Non ci sono particolari novità o temi sconosciuti all’attenzione dell’opinione pubblica, ma il merito di Level Playing Field, come recita il titolo del documentario, è quello di essere andati direttamente sul luogo, a Samoa, e di aver fatto parlare i protagonisti, le persone che ogni giorno subiscono le conseguenze di un paese che vive e respira rugby, ma che è destinato nel lungo periodo a naufragare, se le cose non cambieranno.
E’ chiaro che la difficoltosa situazione della nazionali del Pacifico è anche derivata da un sostanziale svantaggio sociale di base rispetto ai paesi più ricchi, e che una parte delle cause sia estranea al pianeta rugby: il fatto ad esempio che i giocatori siano costretti ad emigrare per tentare la strada del professionismo è conseguenza di una difficoltà economica diffusa a Suva e nelle altre isole che compongono l’arcipelago.
Da lì, però, ci si muove in un ginepraio di problemi: la federazione samoana è da anni praticamente sul lastrico. Sicuramente non ha brillato per una accurata gestione amministrativa, ma il fatto che in tutto il 2019 Samoa abbia ottenuto un solo test match sul proprio territorio non aiuta. Se non ci sono test match casalinghi, infatti, non ci sono entrate derivanti dalla vendita di biglietti, non ci sono diritti televisivi da venedere, né sponsor attratti dalla visibilità che la nazionale samoana riesce ad avere.
Quello delle gate revenues è un tema importante nell’ottica delle differenze sempre più marcate fra prima e seconda fascia del rugby mondiale: a Ovalia chi gioca in casa si prende il 100% delle entrate derivanti dai biglietti.
Si pensi che, senza questo tipo di entrate, per partecipare alla Rugby World Cup Samoa si è affidata al crowdfunding, in una sorta di manifestazione pubblica di beneficenza per permettere ai giocatori di non dover aprire il portafoglio per andare in Giappone.
Il portafoglio lo ha invece aperto, per fare un esempio, Jack Lam, il capitano della nazionale. Lam ha dovuto pagare di tasca propria il volo da Bristol per raggiungere il raduno di Samoa, così come hanno fatto alcuni suoi compagni di squadra.
Per ogni giorno di ritiro i giocatori vengono pagati 100 dollari neozelandesi al giorno, un gettone di presenza inferiore al salario minimo della vicina Nuova Zelanda.
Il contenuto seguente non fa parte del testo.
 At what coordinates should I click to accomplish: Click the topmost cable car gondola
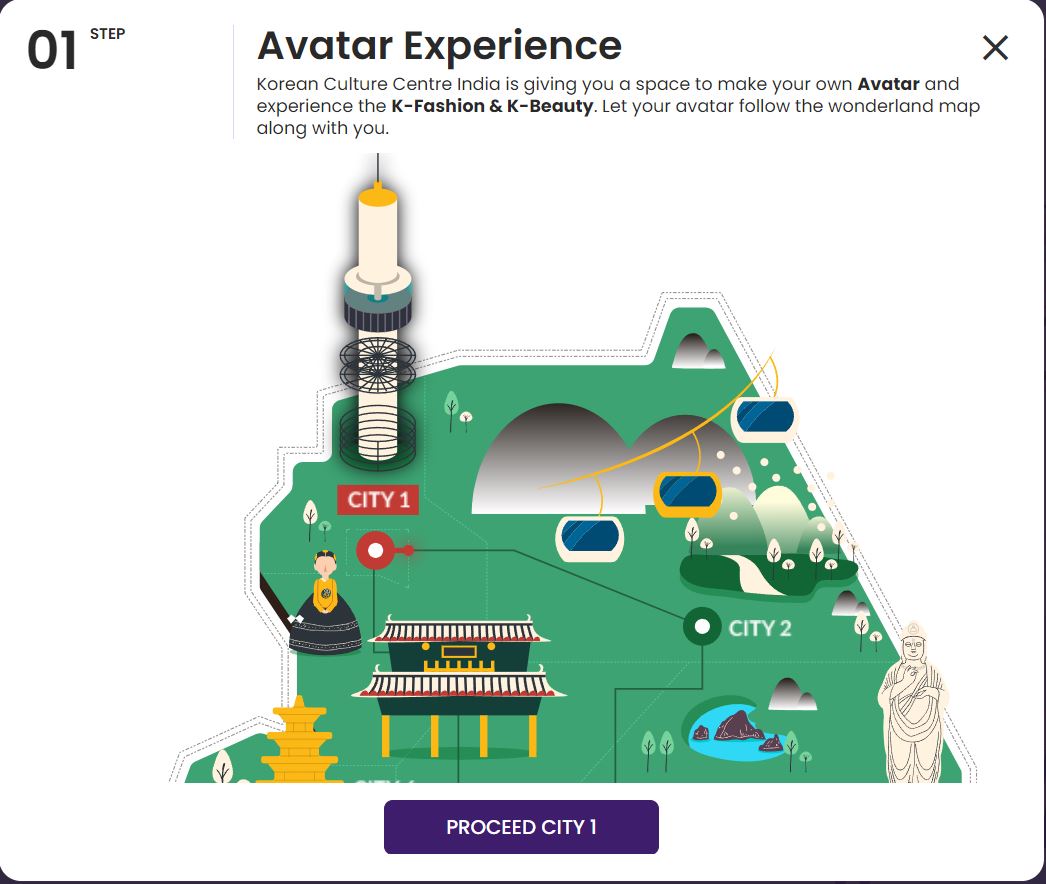pos(764,419)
Per questo è sempre difficile per un giocatore rispondere alla chiamata della sua nazionale: non solo le squadre europee sono maggiormente disposte a offrire remunerativi contratti se gli atleti sono disposti a rinunciare alla convocazione, ma questo comporta anche a una sostanziale rinuncia economica, senza contare il fatto che un eventuale infortunio in ambito internazionale è una minaccia alla carriera.
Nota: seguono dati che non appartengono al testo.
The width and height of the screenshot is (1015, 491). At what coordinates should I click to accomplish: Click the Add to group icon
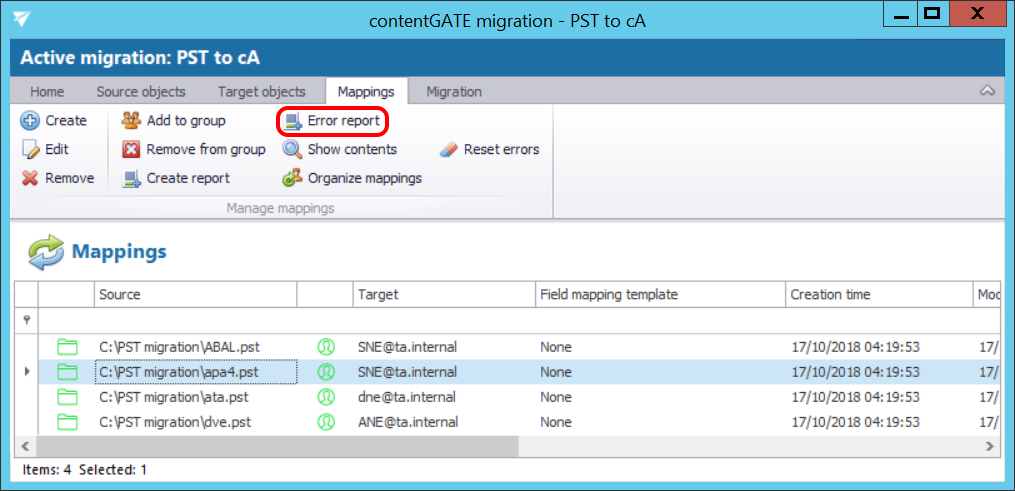pyautogui.click(x=131, y=121)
Di questo e di molti altri temi si parla in Level Playing Field, visibile in chiaro su YouTube al di fuori della Nuova Zelanda, con le parole dei diretti interessati. Serve un minimo di dimestichezza con l’inglese per poterlo affrontare, ma si tratta di un lavoro giornalistico indispensabile se si vuole aprire un dibattito sulle ineguaglianze che minacciano di cancellare alcune delle nazionale con la più grande tradizione rugbistica del globo.